## What you need to do
Copy all the lines below without altering anything.

## Records to use
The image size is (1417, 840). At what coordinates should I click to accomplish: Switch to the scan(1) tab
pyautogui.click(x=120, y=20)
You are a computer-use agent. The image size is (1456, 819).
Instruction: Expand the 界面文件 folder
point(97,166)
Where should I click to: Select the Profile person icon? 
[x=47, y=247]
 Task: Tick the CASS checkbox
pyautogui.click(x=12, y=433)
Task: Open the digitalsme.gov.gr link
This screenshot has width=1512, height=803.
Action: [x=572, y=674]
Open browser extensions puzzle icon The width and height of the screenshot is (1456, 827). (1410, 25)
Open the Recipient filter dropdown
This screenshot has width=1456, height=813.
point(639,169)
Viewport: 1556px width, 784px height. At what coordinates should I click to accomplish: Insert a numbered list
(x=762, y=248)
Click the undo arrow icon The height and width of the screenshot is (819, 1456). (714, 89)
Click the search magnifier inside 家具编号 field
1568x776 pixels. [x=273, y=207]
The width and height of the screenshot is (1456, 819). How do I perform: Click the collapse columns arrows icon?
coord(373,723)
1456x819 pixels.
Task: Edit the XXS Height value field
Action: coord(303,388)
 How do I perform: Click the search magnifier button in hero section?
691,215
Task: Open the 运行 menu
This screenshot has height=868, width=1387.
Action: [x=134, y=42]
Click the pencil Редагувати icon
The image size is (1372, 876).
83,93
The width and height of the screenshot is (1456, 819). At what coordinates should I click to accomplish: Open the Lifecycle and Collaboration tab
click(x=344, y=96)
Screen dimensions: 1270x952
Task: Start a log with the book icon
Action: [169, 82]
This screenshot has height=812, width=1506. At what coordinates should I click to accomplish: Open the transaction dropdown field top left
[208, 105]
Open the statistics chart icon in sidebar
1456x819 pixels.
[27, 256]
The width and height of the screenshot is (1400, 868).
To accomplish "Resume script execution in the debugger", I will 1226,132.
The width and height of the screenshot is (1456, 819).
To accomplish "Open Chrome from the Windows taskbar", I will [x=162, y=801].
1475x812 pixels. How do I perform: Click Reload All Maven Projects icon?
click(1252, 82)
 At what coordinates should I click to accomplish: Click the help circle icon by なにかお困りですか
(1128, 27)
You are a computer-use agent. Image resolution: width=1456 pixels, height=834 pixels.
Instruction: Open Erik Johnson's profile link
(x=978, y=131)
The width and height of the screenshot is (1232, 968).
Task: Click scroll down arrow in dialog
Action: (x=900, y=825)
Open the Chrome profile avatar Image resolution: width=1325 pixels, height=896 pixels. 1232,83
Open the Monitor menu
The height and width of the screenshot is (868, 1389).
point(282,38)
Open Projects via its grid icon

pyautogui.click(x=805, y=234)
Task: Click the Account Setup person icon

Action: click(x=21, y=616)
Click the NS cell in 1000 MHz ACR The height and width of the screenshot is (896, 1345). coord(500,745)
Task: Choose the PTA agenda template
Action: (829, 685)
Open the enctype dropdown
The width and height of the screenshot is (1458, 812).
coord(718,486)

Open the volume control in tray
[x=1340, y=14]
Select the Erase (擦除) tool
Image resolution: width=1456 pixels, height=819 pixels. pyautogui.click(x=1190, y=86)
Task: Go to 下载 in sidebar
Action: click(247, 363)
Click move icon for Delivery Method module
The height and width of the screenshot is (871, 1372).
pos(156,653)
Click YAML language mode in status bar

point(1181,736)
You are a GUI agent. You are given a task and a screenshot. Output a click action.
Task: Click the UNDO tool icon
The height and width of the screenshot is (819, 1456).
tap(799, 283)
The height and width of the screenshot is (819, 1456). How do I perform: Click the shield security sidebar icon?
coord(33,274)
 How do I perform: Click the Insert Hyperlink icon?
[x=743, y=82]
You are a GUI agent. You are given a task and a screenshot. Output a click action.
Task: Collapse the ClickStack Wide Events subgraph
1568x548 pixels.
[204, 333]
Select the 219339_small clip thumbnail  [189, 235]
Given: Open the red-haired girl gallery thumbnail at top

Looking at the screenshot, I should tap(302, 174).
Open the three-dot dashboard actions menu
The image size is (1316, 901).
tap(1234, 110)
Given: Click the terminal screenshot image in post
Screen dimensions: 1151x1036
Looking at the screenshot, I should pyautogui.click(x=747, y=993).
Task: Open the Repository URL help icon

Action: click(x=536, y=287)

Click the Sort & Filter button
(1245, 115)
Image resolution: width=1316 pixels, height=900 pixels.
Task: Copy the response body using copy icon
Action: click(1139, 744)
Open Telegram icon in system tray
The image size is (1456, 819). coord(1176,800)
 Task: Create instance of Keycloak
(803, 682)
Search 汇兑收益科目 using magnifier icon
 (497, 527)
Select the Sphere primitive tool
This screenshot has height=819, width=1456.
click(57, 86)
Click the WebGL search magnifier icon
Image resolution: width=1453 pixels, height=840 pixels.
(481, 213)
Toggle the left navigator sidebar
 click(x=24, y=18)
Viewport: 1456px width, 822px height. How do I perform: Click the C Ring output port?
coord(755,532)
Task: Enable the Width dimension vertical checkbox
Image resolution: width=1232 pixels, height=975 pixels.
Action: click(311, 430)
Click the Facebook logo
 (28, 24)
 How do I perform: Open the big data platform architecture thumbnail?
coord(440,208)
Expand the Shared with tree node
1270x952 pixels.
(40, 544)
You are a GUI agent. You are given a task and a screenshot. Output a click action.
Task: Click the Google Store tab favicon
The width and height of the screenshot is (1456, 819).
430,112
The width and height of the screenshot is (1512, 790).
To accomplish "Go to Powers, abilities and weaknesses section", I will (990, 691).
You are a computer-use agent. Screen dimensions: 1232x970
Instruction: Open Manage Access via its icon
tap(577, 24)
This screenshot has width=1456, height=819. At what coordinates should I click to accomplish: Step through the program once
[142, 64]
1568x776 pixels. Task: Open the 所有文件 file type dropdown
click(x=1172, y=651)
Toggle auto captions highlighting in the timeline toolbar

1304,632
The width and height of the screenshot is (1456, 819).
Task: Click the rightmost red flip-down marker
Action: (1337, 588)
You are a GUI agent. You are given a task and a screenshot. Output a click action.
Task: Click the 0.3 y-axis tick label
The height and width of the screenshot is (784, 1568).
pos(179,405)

## Solution to this problem
The image size is (1417, 840). At what coordinates should I click to accomplish: Switch to the scan(1) tab
pyautogui.click(x=120, y=20)
You are a computer-use agent. The image size is (1456, 819).
Instruction: Expand the 界面文件 folder
point(97,166)
Where should I click to: Select the Profile person icon? 
[x=47, y=247]
 Task: Tick the CASS checkbox
pyautogui.click(x=12, y=433)
Task: Open the digitalsme.gov.gr link
This screenshot has width=1512, height=803.
Action: [x=572, y=674]
Open browser extensions puzzle icon The width and height of the screenshot is (1456, 827). (1410, 25)
Open the Recipient filter dropdown
This screenshot has width=1456, height=813.
point(639,169)
Viewport: 1556px width, 784px height. At what coordinates should I click to accomplish: Insert a numbered list
(x=762, y=248)
Click the undo arrow icon The height and width of the screenshot is (819, 1456). (714, 89)
Click the search magnifier inside 家具编号 field
1568x776 pixels. [x=273, y=207]
The width and height of the screenshot is (1456, 819). How do I perform: Click the collapse columns arrows icon?
coord(373,723)
1456x819 pixels.
Task: Edit the XXS Height value field
Action: coord(303,388)
 How do I perform: Click the search magnifier button in hero section?
691,215
Task: Open the 运行 menu
This screenshot has height=868, width=1387.
Action: [x=134, y=42]
Click the pencil Редагувати icon
The image size is (1372, 876).
83,93
The width and height of the screenshot is (1456, 819). At what coordinates should I click to accomplish: Open the Lifecycle and Collaboration tab
click(x=344, y=96)
Screen dimensions: 1270x952
Task: Start a log with the book icon
Action: [169, 82]
This screenshot has height=812, width=1506. At what coordinates should I click to accomplish: Open the transaction dropdown field top left
[208, 105]
Open the statistics chart icon in sidebar
1456x819 pixels.
[27, 256]
The width and height of the screenshot is (1400, 868).
To accomplish "Resume script execution in the debugger", I will 1226,132.
The width and height of the screenshot is (1456, 819).
To accomplish "Open Chrome from the Windows taskbar", I will [x=162, y=801].
1475x812 pixels. How do I perform: Click Reload All Maven Projects icon?
click(1252, 82)
 At what coordinates should I click to accomplish: Click the help circle icon by なにかお困りですか
(1128, 27)
You are a computer-use agent. Image resolution: width=1456 pixels, height=834 pixels.
Instruction: Open Erik Johnson's profile link
(x=978, y=131)
The width and height of the screenshot is (1232, 968).
Task: Click scroll down arrow in dialog
Action: (x=900, y=825)
Open the Chrome profile avatar Image resolution: width=1325 pixels, height=896 pixels. 1232,83
Open the Monitor menu
The height and width of the screenshot is (868, 1389).
point(282,38)
Open Projects via its grid icon

pyautogui.click(x=805, y=234)
Task: Click the Account Setup person icon

Action: click(x=21, y=616)
Click the NS cell in 1000 MHz ACR The height and width of the screenshot is (896, 1345). coord(500,745)
Task: Choose the PTA agenda template
Action: (829, 685)
Open the enctype dropdown
The width and height of the screenshot is (1458, 812).
coord(718,486)

Open the volume control in tray
[x=1340, y=14]
Select the Erase (擦除) tool
Image resolution: width=1456 pixels, height=819 pixels. pyautogui.click(x=1190, y=86)
Task: Go to 下载 in sidebar
Action: click(247, 363)
Click move icon for Delivery Method module
The height and width of the screenshot is (871, 1372).
pos(156,653)
Click YAML language mode in status bar

point(1181,736)
You are a GUI agent. You are given a task and a screenshot. Output a click action.
Task: Click the UNDO tool icon
The height and width of the screenshot is (819, 1456).
tap(799, 283)
The height and width of the screenshot is (819, 1456). How do I perform: Click the shield security sidebar icon?
coord(33,274)
 How do I perform: Click the Insert Hyperlink icon?
[x=743, y=82]
You are a GUI agent. You are given a task and a screenshot. Output a click action.
Task: Collapse the ClickStack Wide Events subgraph
1568x548 pixels.
[204, 333]
Select the 219339_small clip thumbnail  [189, 235]
Given: Open the red-haired girl gallery thumbnail at top

Looking at the screenshot, I should tap(302, 174).
Open the three-dot dashboard actions menu
The image size is (1316, 901).
tap(1234, 110)
Given: Click the terminal screenshot image in post
Screen dimensions: 1151x1036
Looking at the screenshot, I should pyautogui.click(x=747, y=993).
Task: Open the Repository URL help icon

Action: click(x=536, y=287)

Click the Sort & Filter button
(1245, 115)
Image resolution: width=1316 pixels, height=900 pixels.
Task: Copy the response body using copy icon
Action: click(1139, 744)
Open Telegram icon in system tray
The image size is (1456, 819). coord(1176,800)
 Task: Create instance of Keycloak
(803, 682)
Search 汇兑收益科目 using magnifier icon
 (497, 527)
Select the Sphere primitive tool
This screenshot has height=819, width=1456.
click(57, 86)
Click the WebGL search magnifier icon
Image resolution: width=1453 pixels, height=840 pixels.
(481, 213)
Toggle the left navigator sidebar
 click(x=24, y=18)
Viewport: 1456px width, 822px height. How do I perform: Click the C Ring output port?
coord(755,532)
Task: Enable the Width dimension vertical checkbox
Image resolution: width=1232 pixels, height=975 pixels.
Action: click(311, 430)
Click the Facebook logo
 (28, 24)
 How do I perform: Open the big data platform architecture thumbnail?
coord(440,208)
Expand the Shared with tree node
1270x952 pixels.
(40, 544)
You are a GUI agent. You are given a task and a screenshot. Output a click action.
Task: Click the Google Store tab favicon
The width and height of the screenshot is (1456, 819).
430,112
The width and height of the screenshot is (1512, 790).
To accomplish "Go to Powers, abilities and weaknesses section", I will (990, 691).
You are a computer-use agent. Screen dimensions: 1232x970
Instruction: Open Manage Access via its icon
tap(577, 24)
This screenshot has width=1456, height=819. At what coordinates should I click to accomplish: Step through the program once
[142, 64]
1568x776 pixels. Task: Open the 所有文件 file type dropdown
click(x=1172, y=651)
Toggle auto captions highlighting in the timeline toolbar

1304,632
The width and height of the screenshot is (1456, 819).
Task: Click the rightmost red flip-down marker
Action: (1337, 588)
You are a GUI agent. You are given a task and a screenshot. Output a click action.
Task: Click the 0.3 y-axis tick label
The height and width of the screenshot is (784, 1568).
pos(179,405)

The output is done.